There are three main approaches to visualizing proportions: Stacked bars, grouped (dodged) bars, and pie charts. From the perspective of ggplot, these are all bar charts with only minor tweaks, and we can make them all using geom_bar() or geom_col() (depending on whether the data source contains individual observations or summary counts). The first two types are created by setting position adjustments to "fill" and "dodge", respectively, and the third type is created by setting the position adjustment to "fill" and adding coord_polar() to the plot.

Let’s try this on the bundestag dataset. We want to lay out the bars horizontally, so let’s map the number of seats (seats) to x and map party to fill. We have nothing to map to y, but ggplot needs something there to generate the plot, so we can write for example y = "abc". (Instead of "abc", you can use any string you want.) First, make a stacked bar plot using these ideas. Remember that the correct geom in this context is geom_col(), as the dataset contains summary counts. Also, the position adjustment should be "fill", to show the numbers as relative proportions.

Hint
ggplot(bundestag, aes(x = seats, y = "abc", fill = party)) +
  geom_col(position = ___)
Solution
ggplot(bundestag, aes(x = seats, y = "abc", fill = party)) +
  geom_col(position = "fill")

Next, modify this plot so the bars a side-by-side rather than stacked.

Hint
ggplot(bundestag, aes(x = seats, y = "abc", fill = party)) +
  geom_col(position = ___)
Solution
ggplot(bundestag, aes(x = seats, y = "abc", fill = party)) +
  geom_col(position = "dodge")

Can you order the arrangement of the bars such that the party with the most seats is on top and the one with the least seats at the bottom?

Next, use coord_polar() to turn this plot into a pie chart. Which position adjustment do you need to use?

Hint
ggplot(bundestag, aes(x = seats, y = "abc", fill = party)) +
  geom_col(position = ___) +
  coord_polar()
Solution
ggplot(bundestag, aes(x = seats, y = "abc", fill = party)) +
  geom_col(position = "fill") +
  coord_polar()

The previous plots showed only a single set of propotions, a snapshot of the parliamentary composition at one point in time. Frequently, however, we want to show multiple proportions, for example from different time points.

We can try this out with the marketshare dataset.
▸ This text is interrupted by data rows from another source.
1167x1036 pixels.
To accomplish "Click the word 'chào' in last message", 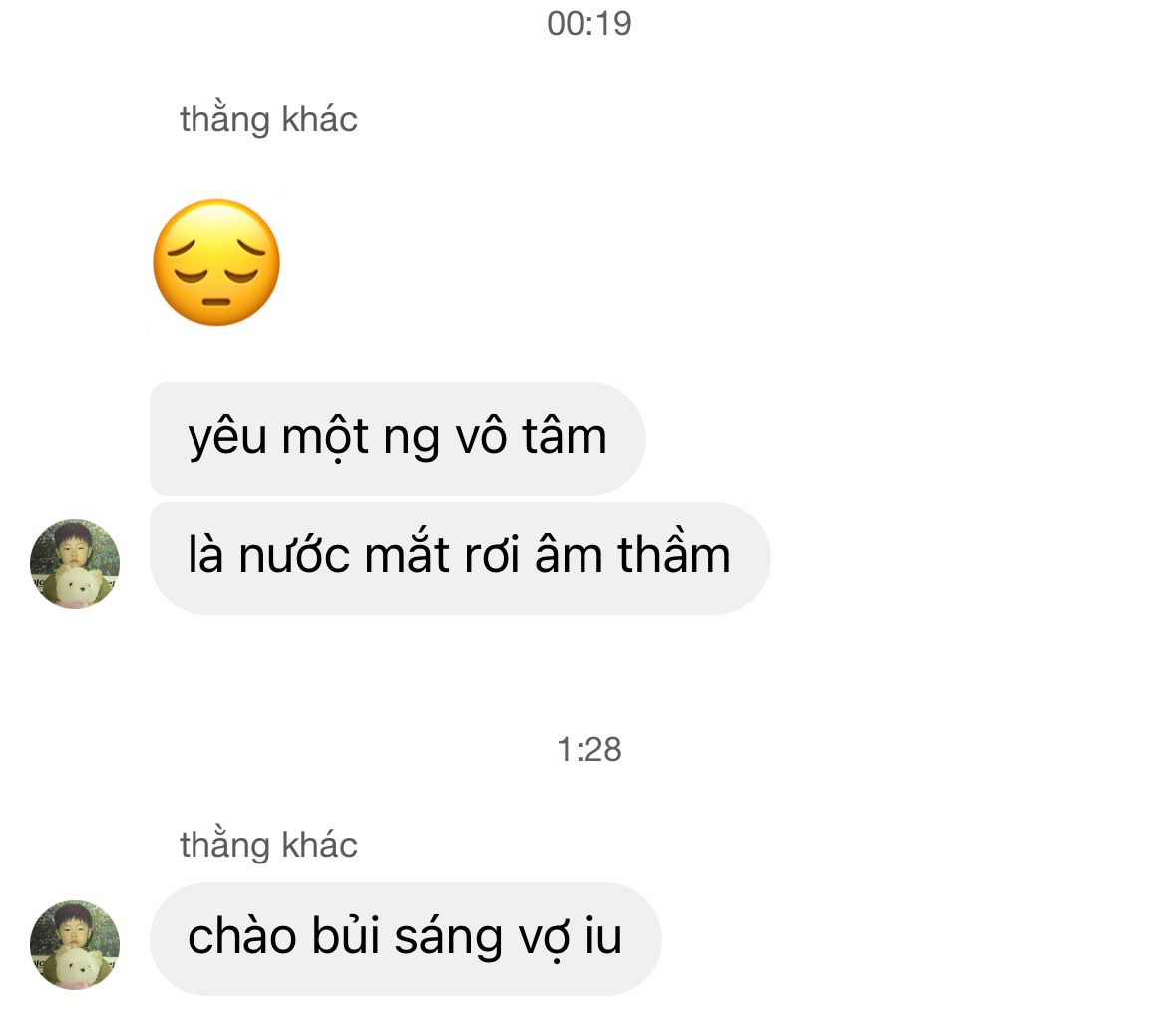I will click(x=236, y=938).
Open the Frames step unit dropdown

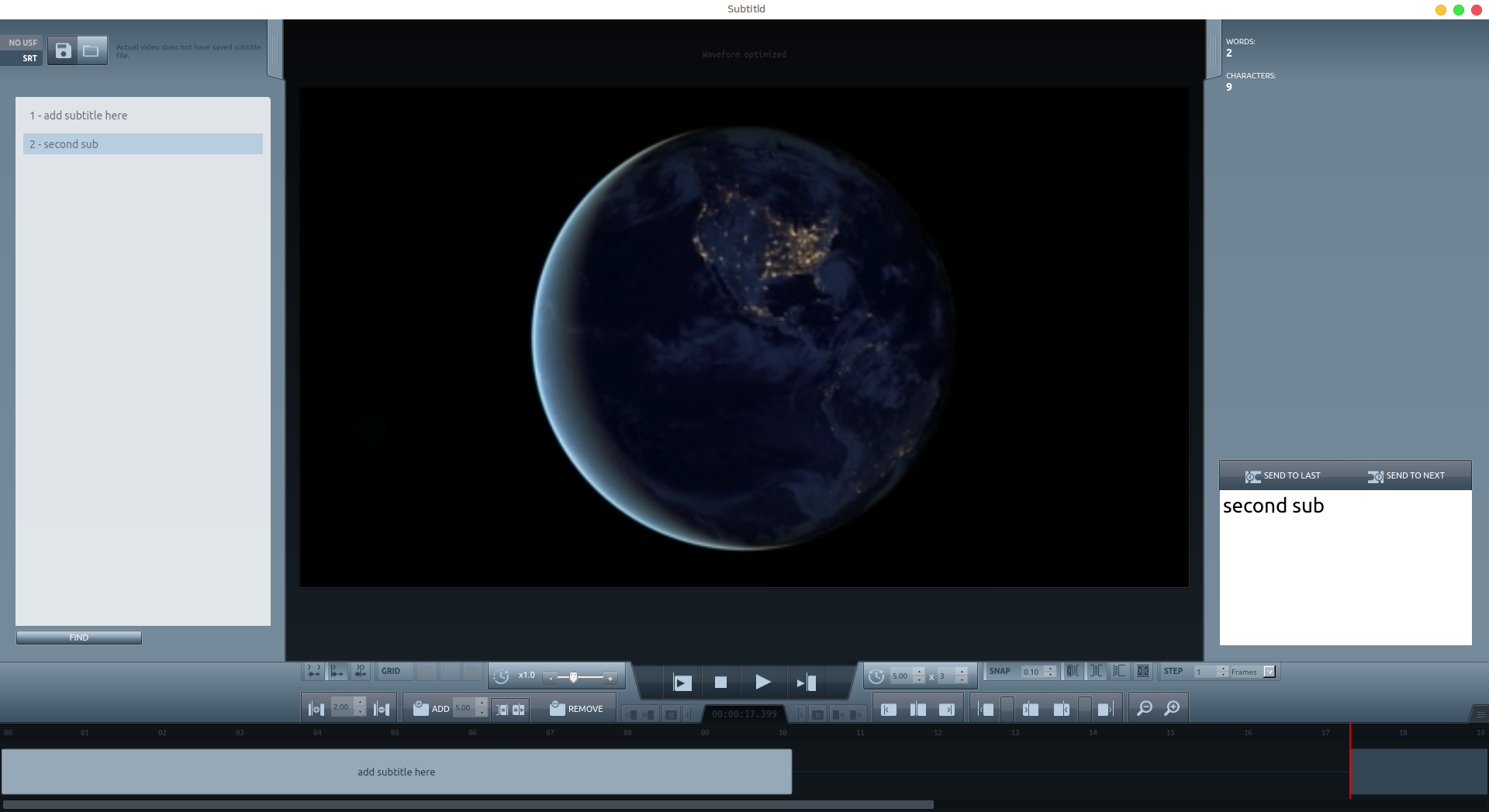tap(1270, 672)
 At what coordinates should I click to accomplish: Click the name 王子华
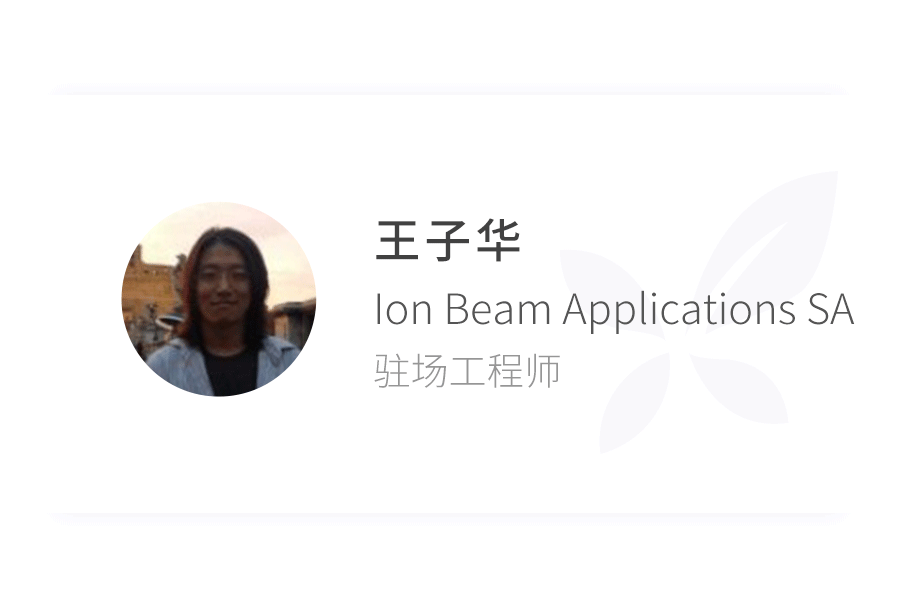[448, 241]
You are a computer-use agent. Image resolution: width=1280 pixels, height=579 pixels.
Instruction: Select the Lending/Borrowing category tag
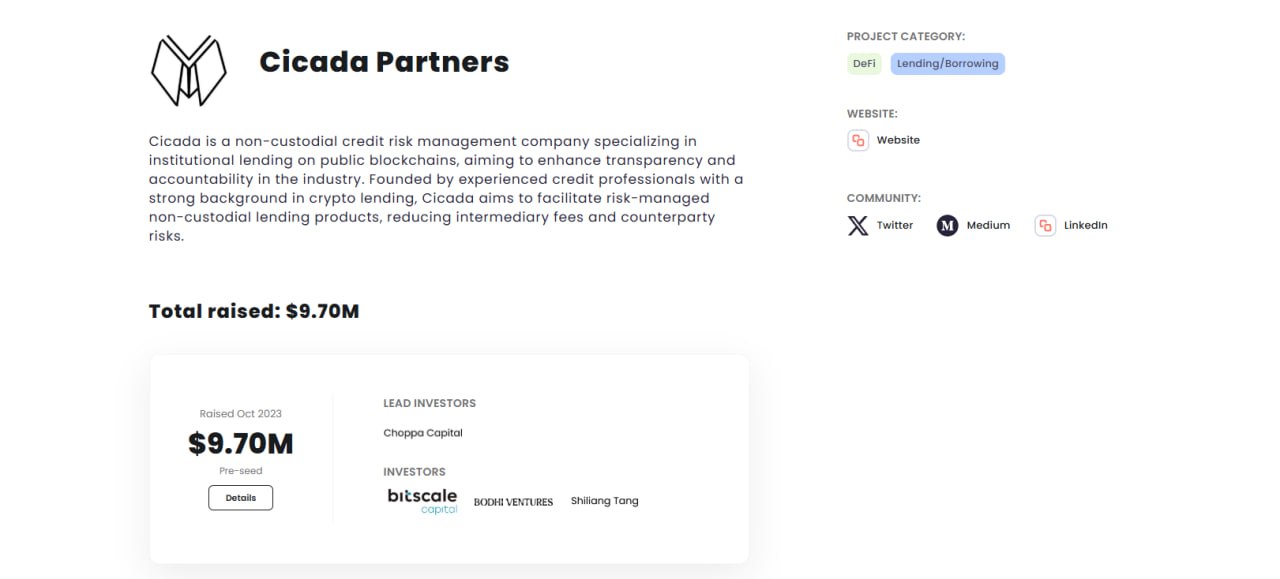coord(947,63)
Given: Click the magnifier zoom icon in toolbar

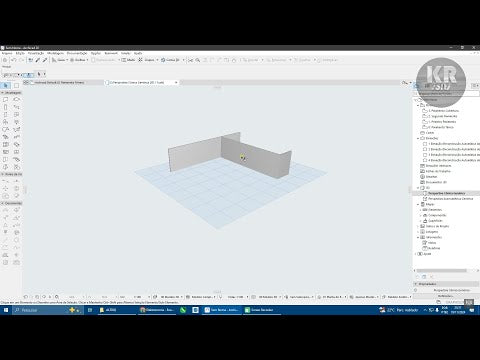Looking at the screenshot, I should point(198,60).
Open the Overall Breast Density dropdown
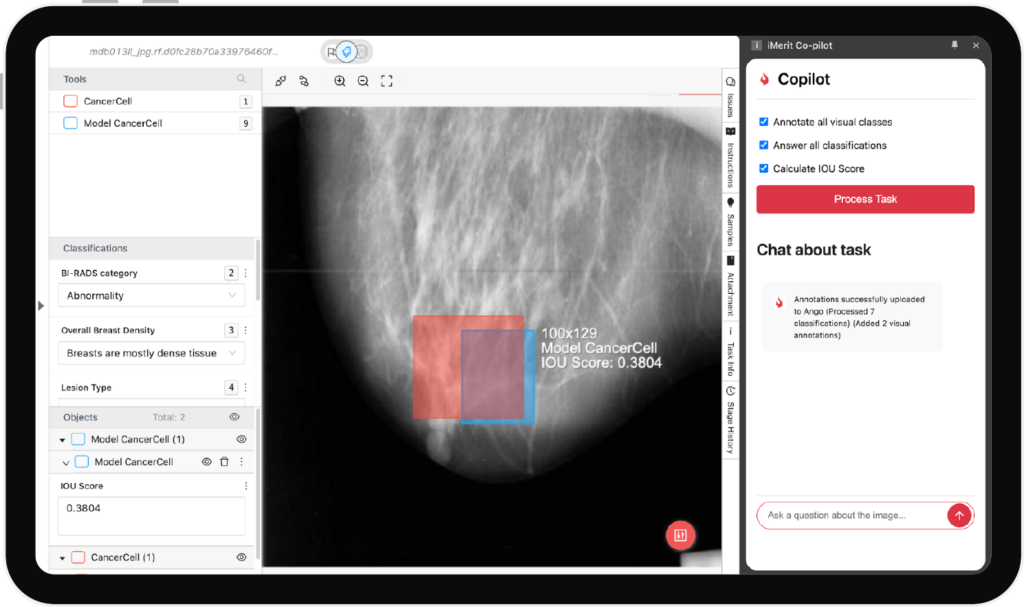1024x607 pixels. click(151, 353)
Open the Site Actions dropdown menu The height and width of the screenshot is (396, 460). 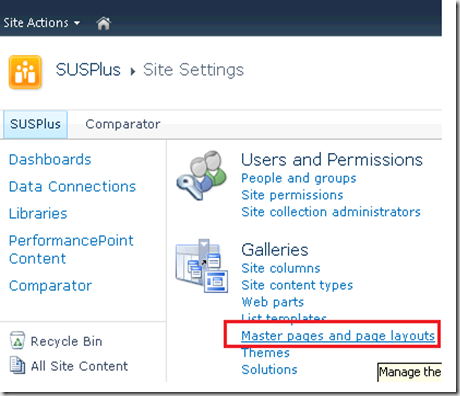[x=42, y=23]
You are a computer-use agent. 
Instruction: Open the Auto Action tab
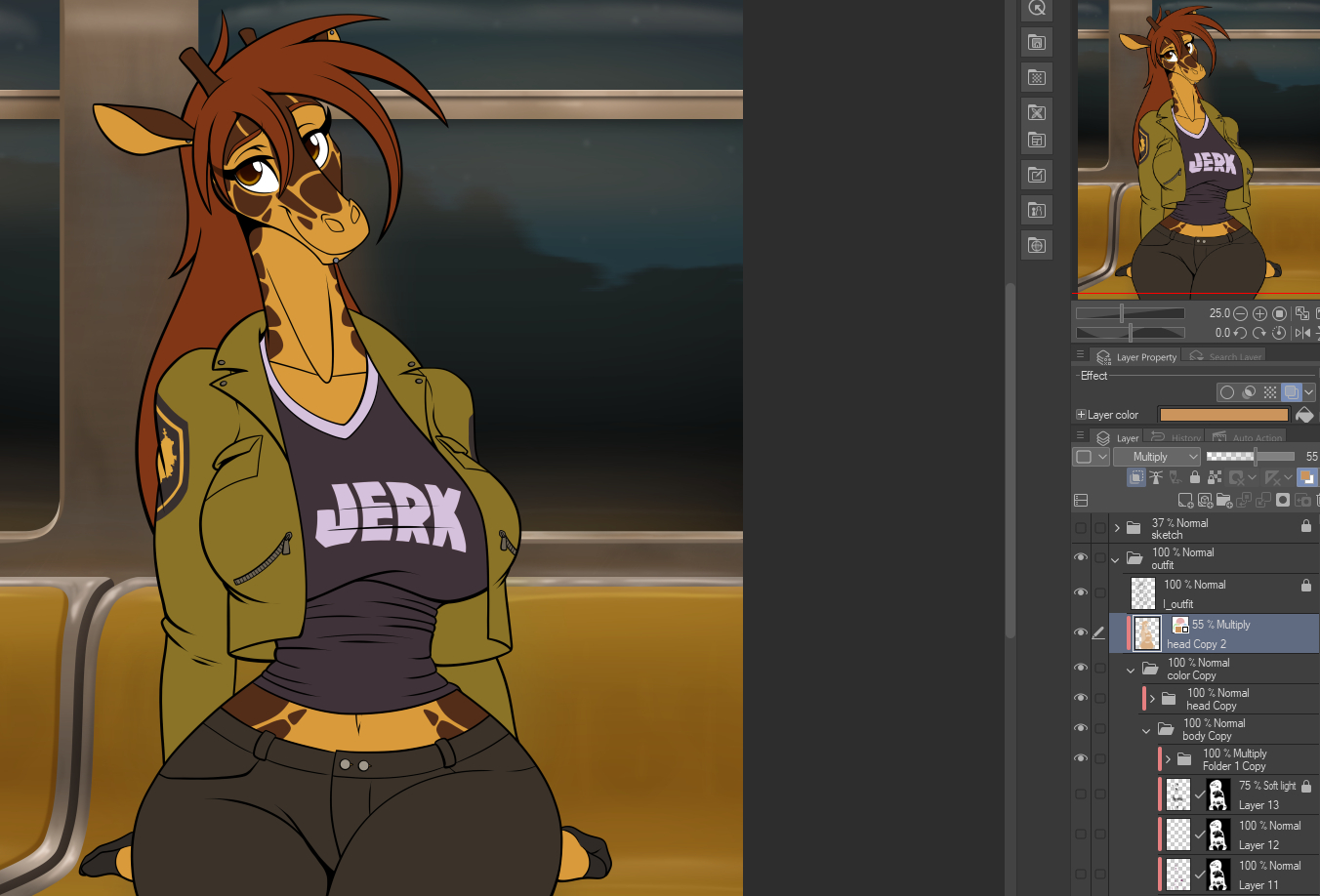pos(1248,438)
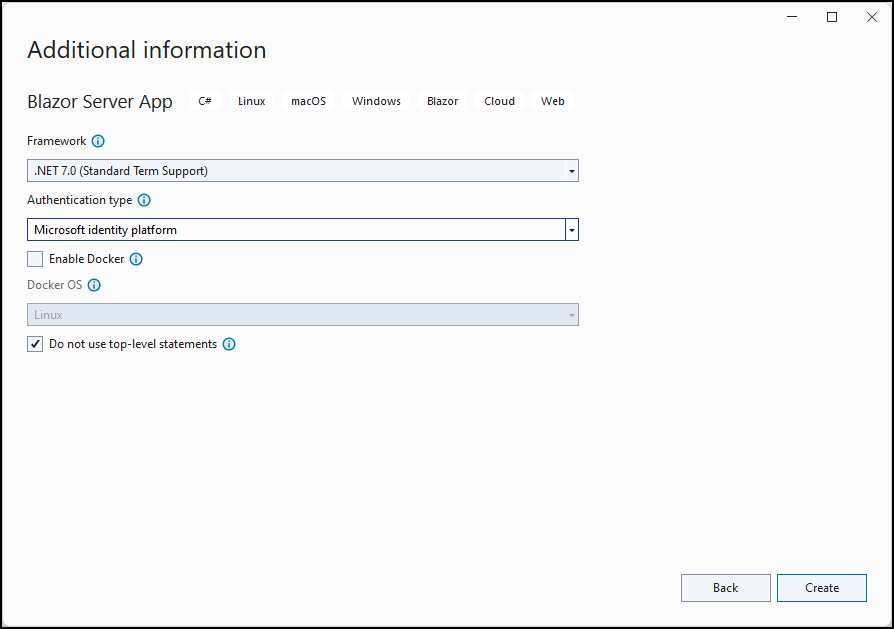Open the Docker OS dropdown

(570, 314)
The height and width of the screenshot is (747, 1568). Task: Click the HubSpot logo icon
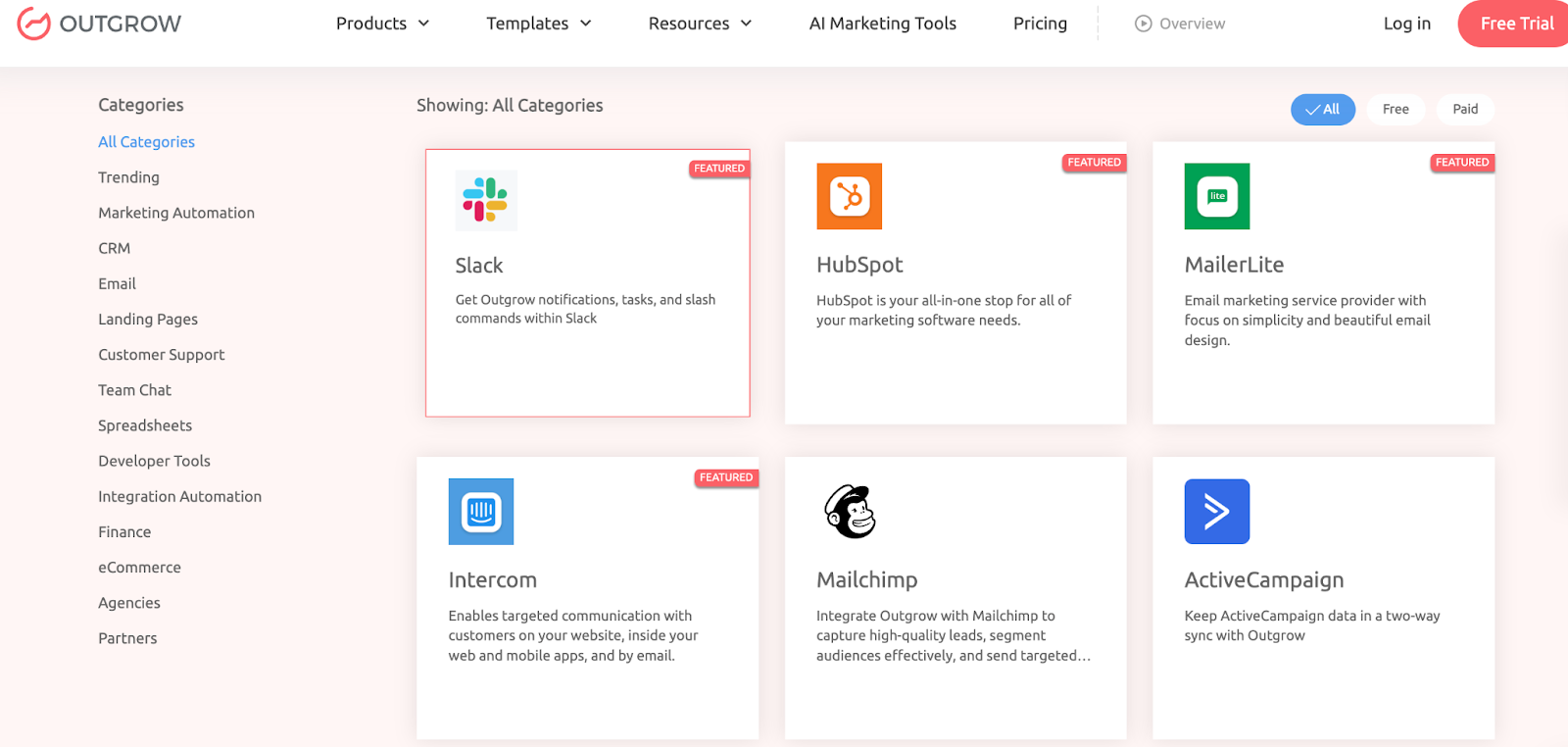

Remember that this dataset has the columns company, year, and percent. Make a stacked bar plot showing percent along the x axis, year along the y axis, and filled by company name.

Hint: Turn year into a factor to ensure ggplot interprets it as a categorical variable.

Hint
ggplot(marketshare, aes(percent, factor(year), fill = ___)) +
  geom_col(___)
Solution
ggplot(marketshare, aes(percent, factor(year), fill = company)) +
  geom_col(position = "fill")

Now convert this plot into side-by-side bars.

Hint
ggplot(marketshare, aes(percent, factor(year), fill = company)) +
  geom_col(___)
Solution
ggplot(marketshare, aes(percent, factor(year), fill = company)) +
  geom_col(position = "dodge")

And now convert this plot into a set of three pie charts.

Hint: You will have to use faceting and plot one pie per facet.

Hint
ggplot(marketshare, aes(percent, ___, fill = company)) +
  geom_col(position = ___) +
  facet_wrap(___) +
  ___
Solution
ggplot(marketshare, aes(percent, "abc", fill = company)) +
  geom_col(position = "fill") +
  facet_wrap(~year) +
  coord_polar()

Pie charts in Cartesian coordinates

The idea that a pie chart is a stacked bar plot in polar coordinates tends to be very appealing to proponents of the Grammar of Graphics (which forms the mathematical underpinnings of ggplot), but it oftentimes is not that useful in practice. Instead, we have much more ability to customize our pie charts if we draw them in Cartesian coordinates, using geom_arc_bar() from the package ggforce. It allows us to specify the exact location of the pie center in the x-y plane, and it also allows us to specify the inner and outer pie radius. As an example, consider this code.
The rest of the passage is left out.